>> Start Text shown

Democratic presidential hopeful Sen. Barack Obama D-Ill., speaks about race during an address in Philadelphia, Tuesday, March 18, 2008. (AP Photo/Alex Brandon)
INDIANAPOLIS (AP) -- Former Indiana Rep. Lee Hamilton is backing Sen. Barack Obama in an endorsement that could boost the presidential hopeful's national security standing, The Associated Press has learned.
Hamilton, who during a three-decade House career rose to be chairman of the Foreign Affairs and Intelligence committees, also was vice chairman of the Sept. 11 commission. He planned to announce his endorsement of Obama on Wednesday.
In an interview Hamilton said he viewed the Illinois senator as a champion of "the politics of consensus and not of partisan division."
"I think he is driven by the search for the common good," Hamilton said.
Hamilton is best known as the top Democrat on the panel that investigated the 9/11 terrorist attacks. He also was co-chairman of the Iraq Study Group, a bipartisan commission that assessed U.S. policy in Iraq.
Although Hamilton is not a Democratic superdelegate, his backing comes on the heels of several high-profile endorsements for Obama, who leads Sen. Hillary Rodham Clinton in delegates for the party's nomination. Sens. Bob Casey Jr. of Pennsylvania and Amy Klobuchar of Minnesota endorsed Obama in recent days.

>> End Text shown

■ **Exercise tasks**:
A: Answer these from the Hamilton endorsement article:
(i) Which two House committees did Hamilton chair?
(ii) What bipartisan commission that assessed U.S. policy in Iraq did Hamilton co-chair?
(iii) Which two senators endorsed Obama in recent days?
B: From the Hamilton endorsement article, output the part that opens with the words containing "Hamilton is best" and closes with "policy in Iraq.".
C: Summarize the Hamilton endorsement article in two sentences.

>> Start Data lines

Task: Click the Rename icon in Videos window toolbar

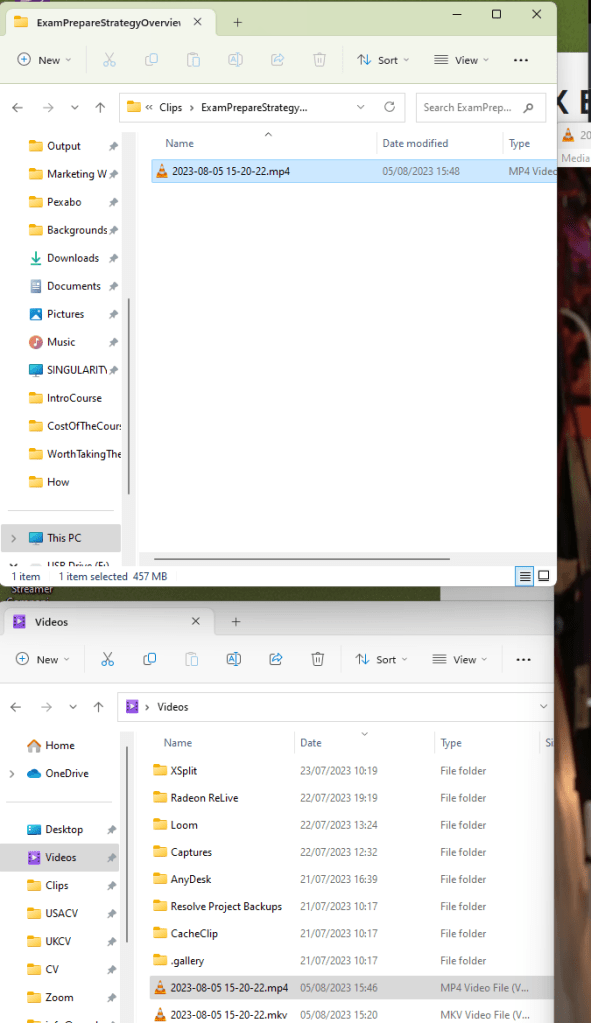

>> End Data lines
>> Start Data lines

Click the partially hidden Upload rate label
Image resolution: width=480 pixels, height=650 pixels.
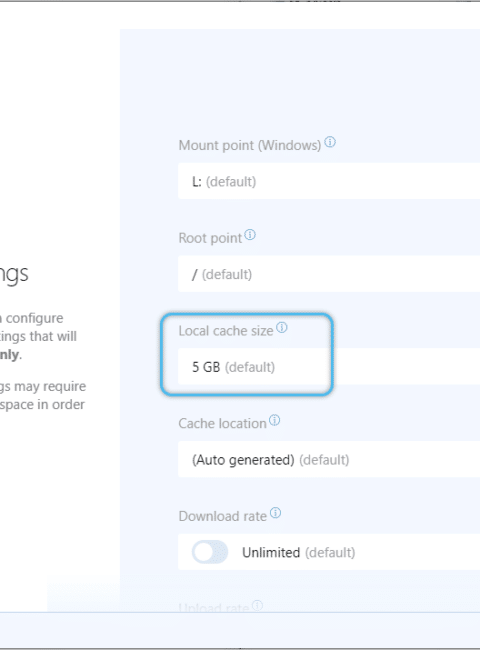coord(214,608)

>> End Data lines

■ **Responses to the tasks**:
A:
(i) The Foreign Affairs and Intelligence committees
(ii) The Iraq Study Group
(iii) Bob Casey Jr. of Pennsylvania and Amy Klobuchar of Minnesota

B:
Hamilton is best known as the top Democrat on the panel that investigated the 9/11 terrorist attacks. He also was co-chairman of the Iraq Study Group, a bipartisan commission that assessed U.S. policy in Iraq.

C: Former Indiana Rep. Lee Hamilton, who chaired the House Foreign Affairs and Intelligence committees and was vice chairman of the Sept. 11 commission, is backing Sen. Barack Obama in an endorsement that could boost Obama's national security standing. Hamilton called Obama a champion of "the politics of consensus and not of partisan division," and his backing follows several high-profile endorsements for Obama, including from Sens. Bob Casey Jr. and Amy Klobuchar.